### Aim of the task
Rewrite the IOP governance passage from "The call was" to "once in office.", swapping "dispute" for "quarrel".

### Exercise passage
The governance reform is central to the platform of incoming president Lorenzo Z. Ruiz ’27 and vice president William M. Smialek ’27, who were elevated after an uncontested election last month. But it has raised the hackles of former and current SAC members who say the change would be undemocratic and disrupt the organization’s chain of command.
Monday will not be the first time the IOP has debated the issue. Last Saturday, IOP treasurer Kevin Bokoum ’26 sent an urgent email to the 42-person Student Advisory Committee to clear their calendars for Tuesday at 8 p.m.
The IOP Constitution was under scrutiny by the Dean of Students Office, Bokoum warned, and required an “immediate update” lest the organization face “additional sanctions.”
“This will be a short meeting,” Bokoum predicted.
The call was anything but. Over two and a half hours, the meeting devolved into a dispute over the co-presidency issue, with SAC members alleging Bokoum’s amendment was a covert attempt to stop Ruiz and Smialek from altering the leadership structure once in office.
Though one half of the proposed amendment — language that clarified the various positions and responsibilities within the IOP — was necessary to address the DSO warning, Bokoum tacked on an additional stipulation: any future governance changes would need three-quarters of SAC support, rather than the current two-thirds threshold, and could not be made in the middle of a term.
Students at the meeting were skeptical of the rider, speculating that Bokoum was “clearly trying to force through a prevention of the co-presidency but under the facade of the DSO’s existing claim,” said SAC member Dev Ahuja ’27, the chair of the IOP Governance Lab.
“The second half of it was clearly an ulterior motive. It was clearly going after this co-presidency,” said Ahuja, who opposes the co-presidency plan but said he found the meeting “ridiculous.”
Eventually, Bokoum agreed to separate the amendment into two parts. The technical, DSO-mandated changes passed smoothly. As debate wore on, members dropped off the call. By the time the second part was put to a vote, only half of SAC was present in the meeting. The amendment drew support from more than half of the remaining attendees but narrowly failed to clear a two-thirds supermajority.
Bokoum stood by his decision to propose the amendment in its entirety in a Sunday statement, calling it “one comprehensive fix” that “provided stability in the most basic structure of IOP leadership.”
“Amendments are devised in accordance with what is good policy,” Bokoum added. “I maintain that a higher vote threshold to change the relationship between SAC, Exec, and our general membership is good policy.”

### Data
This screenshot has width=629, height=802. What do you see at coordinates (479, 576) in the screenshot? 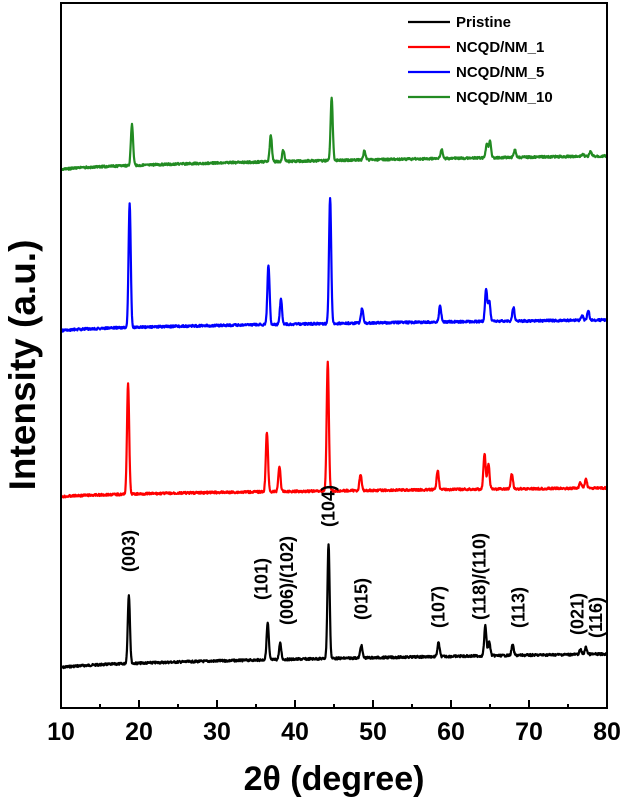
I see `peak-annotation: (118)/(110)` at bounding box center [479, 576].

### Finished exercise
The call was anything but. Over two and a half hours, the meeting devolved into a quarrel over the co-presidency issue, with SAC members alleging Bokoum’s amendment was a covert attempt to stop Ruiz and Smialek from altering the leadership structure once in office.